Your answer should consist only of the lines below from the one with "Podcast Production (230, 2491)" through the one with "Guides (382, 2504)", copied exactly.

(Pixel coordinate grounding data)
□ □ □ □

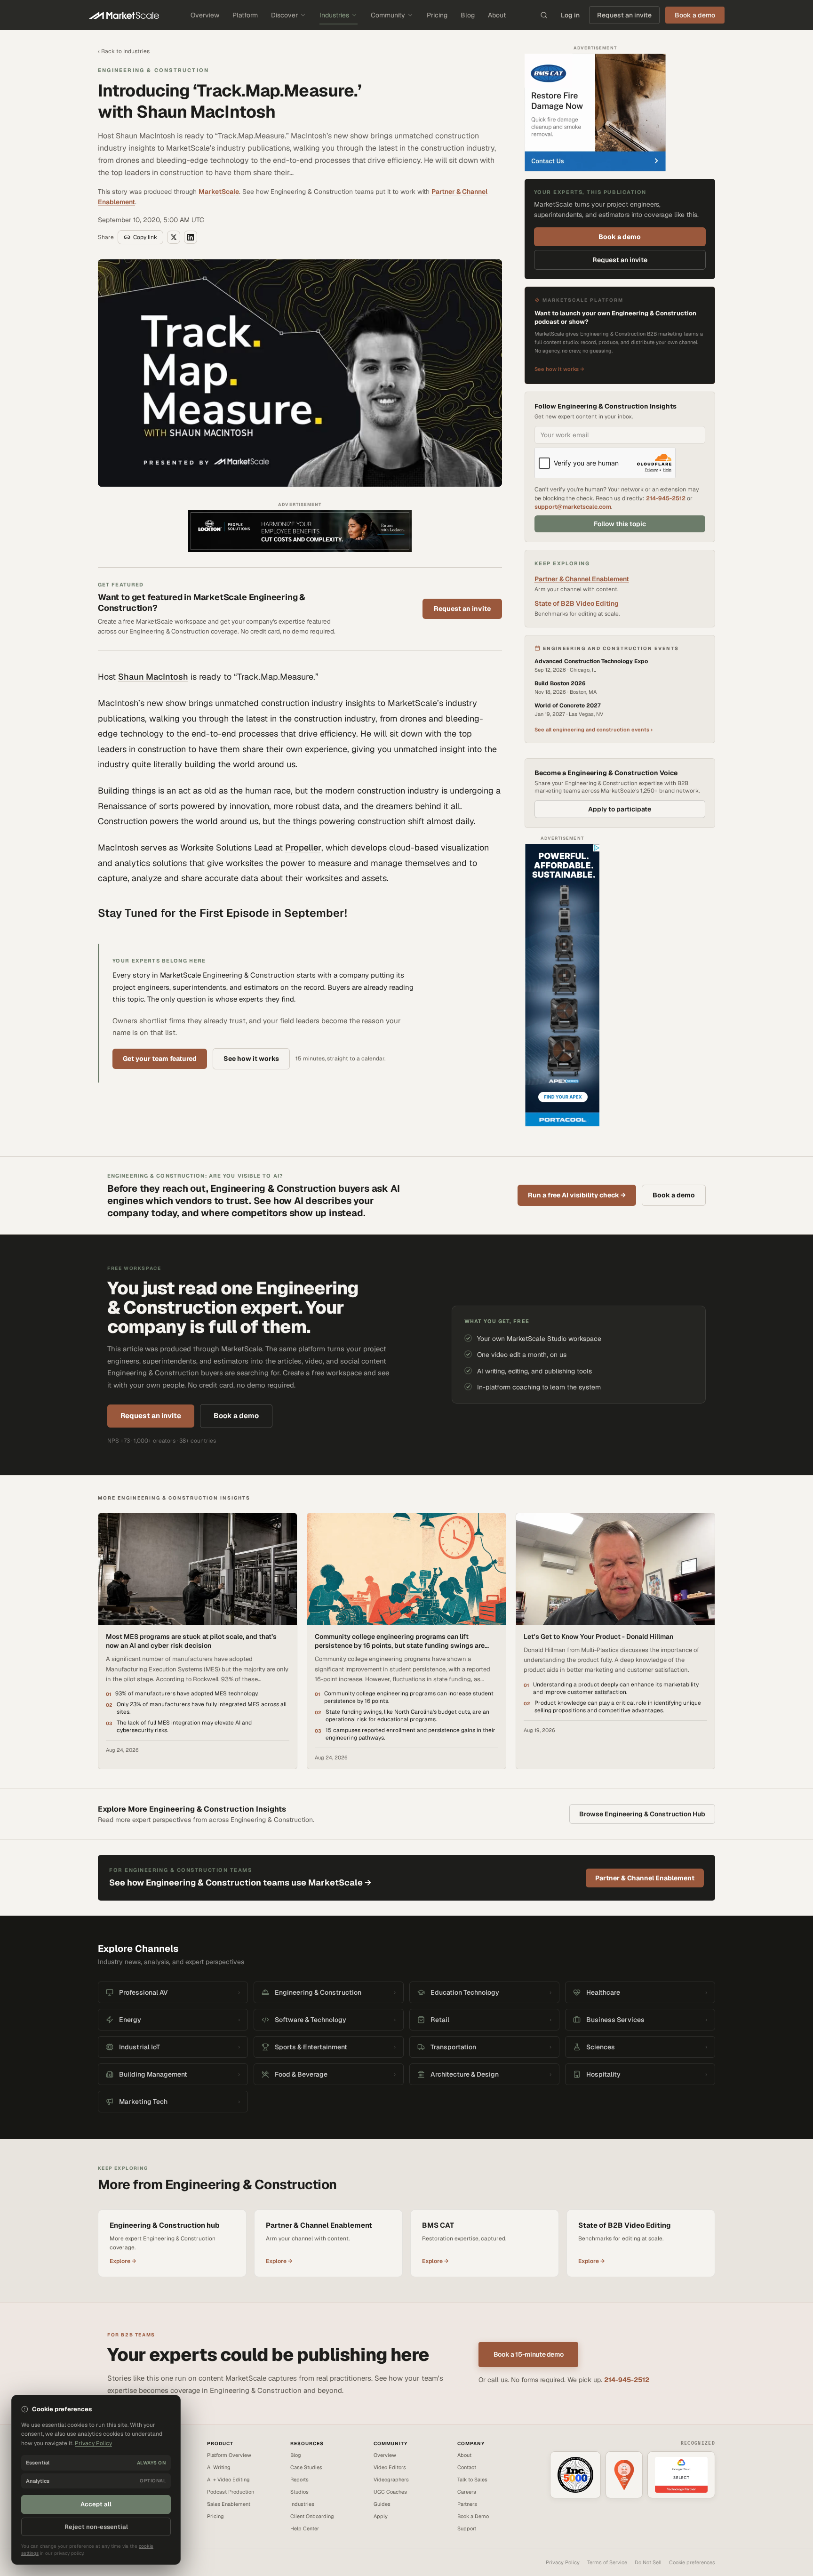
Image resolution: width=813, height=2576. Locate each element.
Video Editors (390, 2467)
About (497, 15)
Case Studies (306, 2467)
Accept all (96, 2504)
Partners (467, 2504)
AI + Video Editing (228, 2479)
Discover (284, 15)
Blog (468, 15)
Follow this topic (620, 524)
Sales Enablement (228, 2504)
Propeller (303, 847)
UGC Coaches (390, 2491)
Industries (334, 15)
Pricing (437, 15)
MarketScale (219, 191)
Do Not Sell (648, 2562)
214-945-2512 (665, 498)
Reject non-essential (96, 2527)
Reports (299, 2479)
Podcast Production (230, 2491)
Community (388, 15)
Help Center (304, 2528)
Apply (381, 2516)
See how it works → (559, 369)
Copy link (145, 237)
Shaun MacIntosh (153, 676)
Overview (205, 15)
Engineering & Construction (153, 70)
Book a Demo (473, 2516)
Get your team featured (160, 1058)
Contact (466, 2467)
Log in (570, 15)
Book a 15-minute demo (529, 2354)
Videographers (391, 2479)
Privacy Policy (563, 2562)
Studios (299, 2491)
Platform (245, 15)
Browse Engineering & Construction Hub (642, 1814)
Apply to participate (619, 809)
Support (466, 2528)
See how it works (251, 1058)
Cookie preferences (692, 2562)
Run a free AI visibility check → (577, 1195)
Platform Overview (229, 2455)
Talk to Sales (472, 2479)
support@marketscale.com (572, 507)
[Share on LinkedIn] (190, 237)
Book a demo (619, 237)
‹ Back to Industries (124, 51)
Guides (382, 2504)
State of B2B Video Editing (576, 603)
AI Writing (219, 2467)
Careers (466, 2491)
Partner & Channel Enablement (581, 579)
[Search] (543, 15)
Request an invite (624, 15)
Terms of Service (607, 2562)
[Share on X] (173, 237)
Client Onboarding (312, 2516)
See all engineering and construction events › (593, 729)
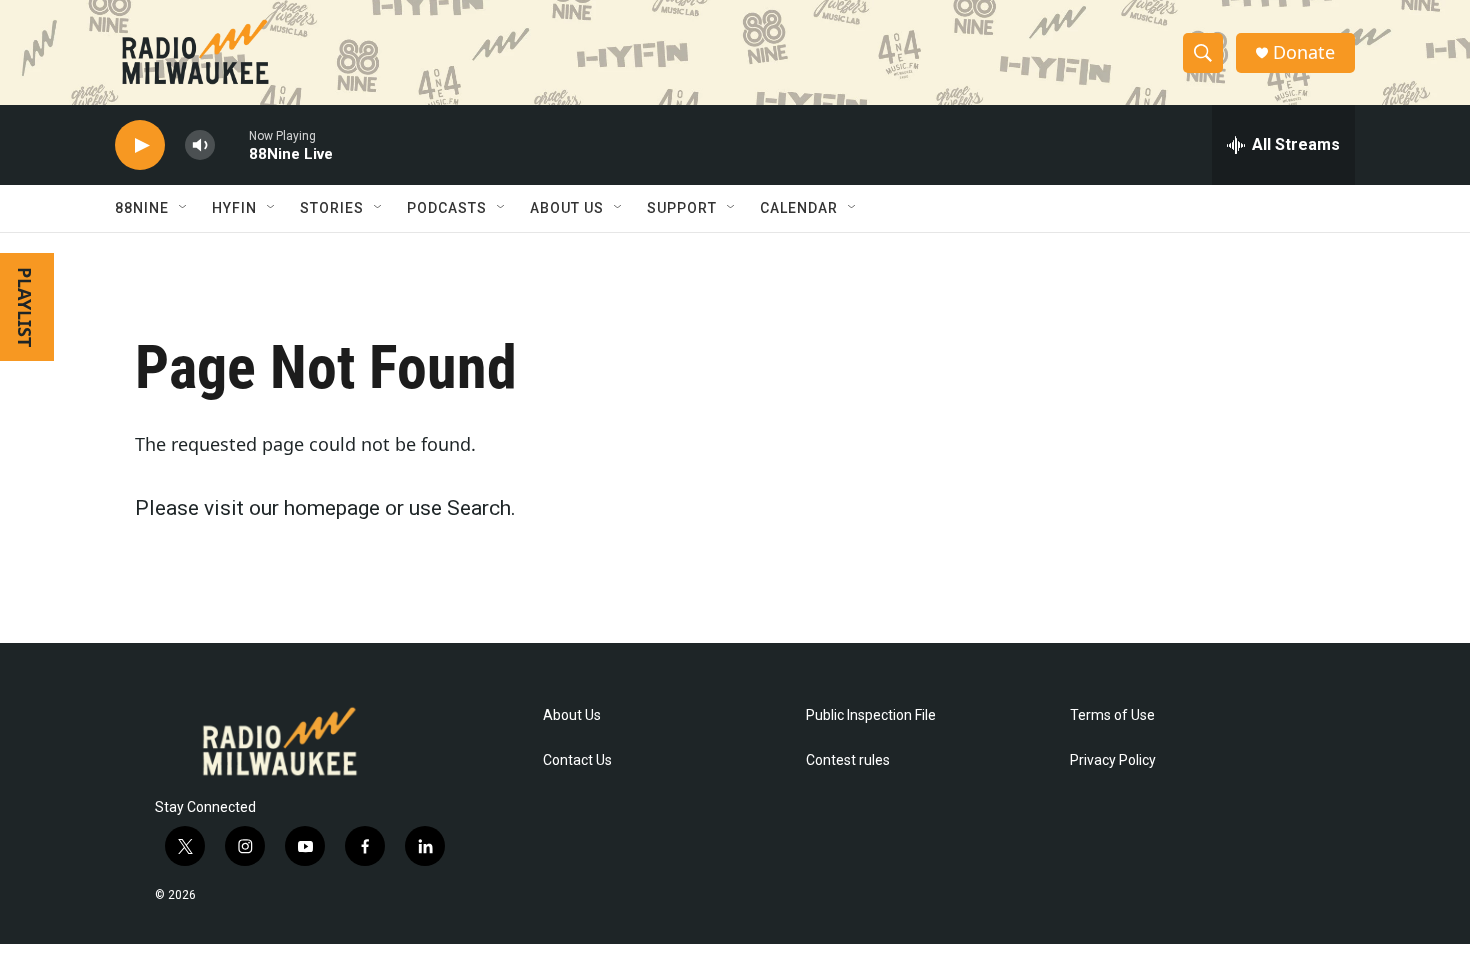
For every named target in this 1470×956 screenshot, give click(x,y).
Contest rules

□ □ □ □

• _TASK SOLUTION_
Podcast Production (230, 2491)
Community (388, 15)
Help Center (304, 2528)
Apply (381, 2516)
See how it works → (559, 369)
Copy link (145, 237)
Shaun MacIntosh (153, 676)
Overview (205, 15)
Engineering & Construction (153, 70)
Book a Demo (473, 2516)
Get your team featured (160, 1058)
Contact (466, 2467)
Log in (570, 15)
Book a 15-minute demo (529, 2354)
Videographers (391, 2479)
Privacy Policy (563, 2562)
Studios (299, 2491)
Platform (245, 15)
Browse Engineering & Construction Hub (642, 1814)
Apply to participate (619, 809)
Support (466, 2528)
See how it works (251, 1058)
Cookie preferences (692, 2562)
Run a free AI visibility check → (577, 1195)
Platform Overview (229, 2455)
Talk to Sales (472, 2479)
support@marketscale.com (572, 507)
[Share on LinkedIn] (190, 237)
Book a demo (619, 237)
‹ Back to Industries (124, 51)
Guides (382, 2504)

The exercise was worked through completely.